Cheats and punishments

CAS has made a final ruling on Alberto Contador’s failed drug test


Being branded a cheat can leave a pretty unpleasant taste in anyone’s mouth. There is something about the word that cannot be easily expunged from one’s conscience, however cold or ruthless one may be. Perhaps it harks back to childhood, when name calling was part of playground culture. Names like ‘fatty, lanky, smelly’ and so on – we’ve all used or suffered from them – could be dealt with or simply shrugged off, but ‘cheat’ stabs much further, right into the recesses of the heart because it is a slur universally recognised.

To be caught cheating is to be reviled – rightly. Cheating may even be punishable as a crime, but perhaps unlike other crimes the stigma and loathing that attaches itself to the accused hurts more than the sentence itself, the label leaving few in any doubt as to the pariah one has become.
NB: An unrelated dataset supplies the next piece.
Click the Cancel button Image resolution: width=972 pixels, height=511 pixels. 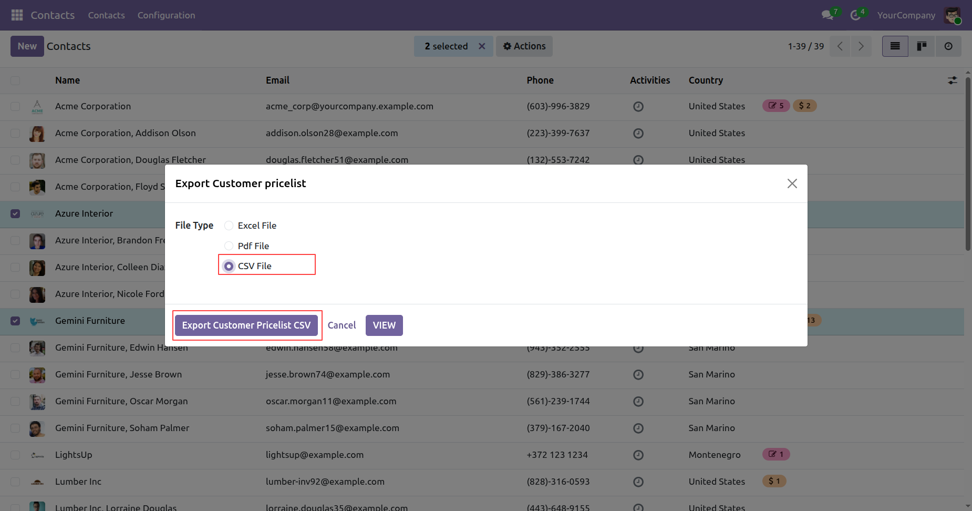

Sadly, at some point every year our sport makes the headlines because of cheating. Not cheating in a childish way, such as taking a short cut, missing out a lap, deflating your opponent’s tyres, screwing down their brake blocks or one of a hundred other devious subterfuges, some that I have to admit to myself, but organised corruption that ultimately manifests itself in a rider’s conviction for drug taking. Every year we are promised an end to this damaging and demeaning expose of our sport, yet every year brings another sordid case of chemical manipulation and pitiful excuses. When will it stop and how do we make it stop?

What about erecting those old fashioned stocks that criminals used to be locked into before being pelted with rotten eggs and such like? Or, better still, how about reintroducing hanging? [It was only a matter of time before this came up – ed.] Instead of having a prologue, we could hang anyone caught drug taking; that would make them think. Or, perhaps more sensibly, we could show some sympathy and understanding as to why such desperate methods are undertaken in the first place. Why is it that even those at the very top should risk everything, when the consequences of being caught demean everything they have achieved.

Maybe the answer is closer to home than we think. Cheating is everywhere. It is a part of being human; not a pretty one, it has to be said, but there all the same. Whenever we are thrown together, someone will devise a way of coming out on top or getting ahead. In its least offensive guise we call it being competitive, but at the other end of the scale it manifests itself in an altogether more sinister condition that robs some of literally everything. There is no field of human activity that doesn’t suffer cheating, not even the very institutions that were created to prevent such instances. Has not the Catholic church cheated some of their childhoods and have the police on occasion not resorted to the very crimes that they are supposed to prevent?

Popping a few go-faster tablets doesn’t seem so bad in comparison. Maybe we all need to come clean; after all, where does it start, in the playground as impressionable youngsters or watching and following the example of our so called heroes? And where will it end, with more and more sophisticated detection equipment or with the professional riders themselves, maybe even ourselves? What, exactly, is the reason for that gel in your pocket? [In my case it is to have something to eat when I need it – ed.]